Why I Hate Video Tutorials for Board Games


"Huh, my board game comes with a warning sticker."


"Is this board game seizure-inducing, somehow? It's not even Lazer Ryderz."

"...watch US play it! Go to YouTube to see our video tutorial!"

"What? No."

Why I Hate Video Tutorials

First: it isn't that I hate the tutorials themselves. It's that video tutorials come associated with a very specific side effect.

Some people learn best while watching and listening. I get it. But I personally learn best by doing. The easiest way for me to learn a game is to read the rules and then try a round. Nothing really "clicks" to me until a practice round has been played. Once I've played a round, everything falls into place.

The core of this is that all I really need to get started is a cursory look at the actual rules. I need to be able to scan a few pages and know where to find information, rather than having to digest the information itself; for instance, I need to know where the turn actions page is, or the win conditions page is.

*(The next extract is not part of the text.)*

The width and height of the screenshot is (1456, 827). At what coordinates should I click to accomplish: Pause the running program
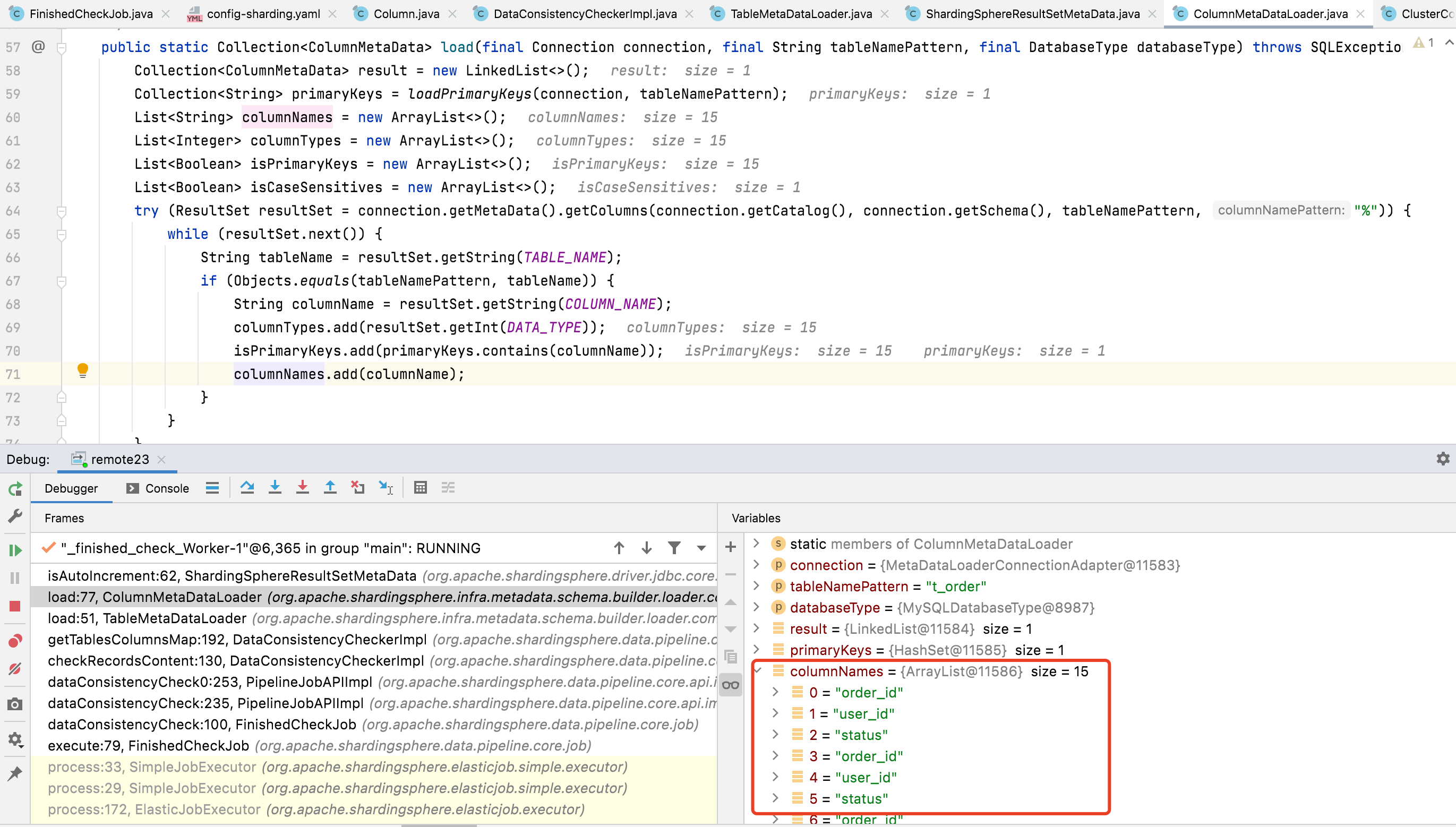pyautogui.click(x=15, y=578)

Once I have all of that, I'm good to go.

The problem with video tutorials isn't that they exist; it's fine that they exist. I understand why they're being pushed so hard, too; a video means that your players are going to look you up on YouTube and hopefully follow your channel, leading to better marketing efforts in the future. The problem with video tutorials is that once a video tutorial exists, people give up on trying to explain the game in the actual manual.

The Art of Writing a Game Manual

I can't count how many manuals I've seen recently that are either 20 pages too long, or a single sheet of paper that has virtually nothing on it. There are so many games out today that are coming out with manuals that are strangely vague (One Deck Dungeon) or needlessly complex (First Martians).

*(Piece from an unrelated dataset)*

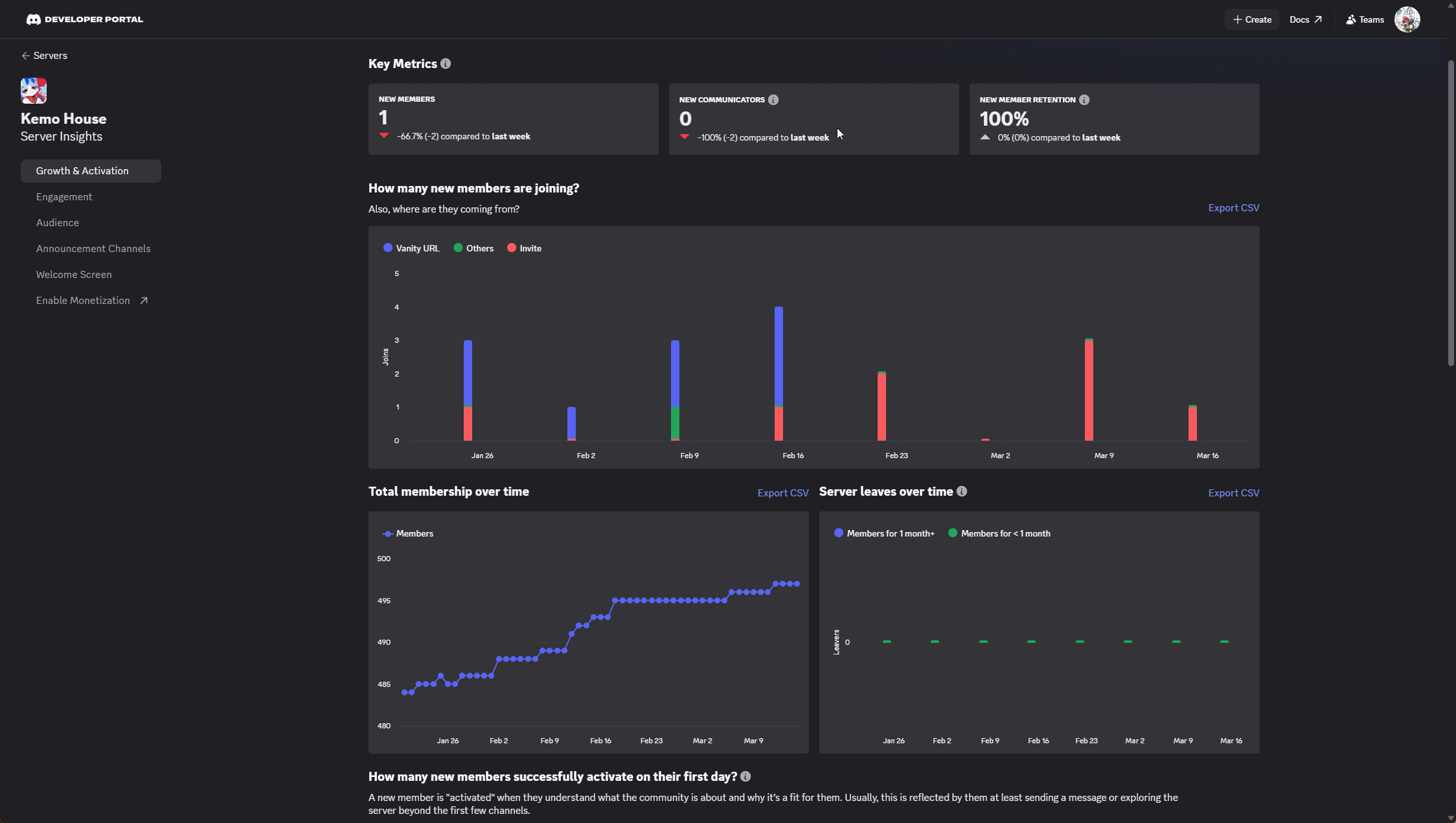
Task: Toggle Invite series in joins legend
Action: (524, 248)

Writing a game manual is not easy. You're distilling a lot of complex, foreign concepts into an easily digested format. Game manuals have to be written for users of any experience level. They need to be just as comprehensible to a beginner as to an experienced player -- while not adding extraneous information that will put an experienced player off. It's a balancing act that requires a professional.

And it's easy to see why video can make this act easier. Instead of having to explain turn order, you can simply show it. Video is memorable. It's fun. Game designers often have a lot of information on how the game is played, but they haven't always thought to distill it into specific sections; they just know how to show someone how to play the game.

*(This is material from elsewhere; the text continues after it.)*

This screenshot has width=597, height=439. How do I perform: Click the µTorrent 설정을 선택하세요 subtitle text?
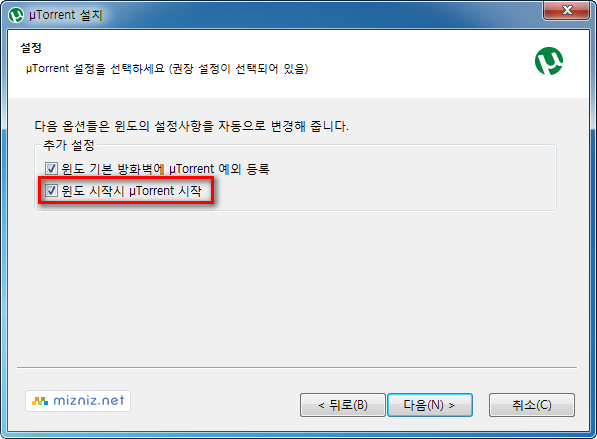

But the game manual is still absolutely critical, because no one is going to be skipping around a YouTube video trying to track to the point where they explained tie breakers. There are so many things that could simply be accidentally omitted from a video and that may not have any clarification in the game guide if no one has paid any attention to it.

A manual can be skimmed into "playable" condition within a few minutes, but a video tutorial is likely to take ten to thirty minutes of your time. Many of us are not opening up and learning games alone in the quiet of our homes; we are opening up our games when we are around the people we want to play it with. 

So again, it isn't really the presence of video tutorials that bothers me -- though personally they aren't useful to me -- it's that game developers are now starting to feel as though a video tutorial is all that they need.

Manuals are an art form unto themselves, and they can truly make or break a good game. They are, for many of us, the fastest and easiest way to learn the game, and they serve as a reference manual moving into the future -- something that a video simply cannot. By all means, developers should continue to add them, but I would be wary of developers over relying on them moving into the future.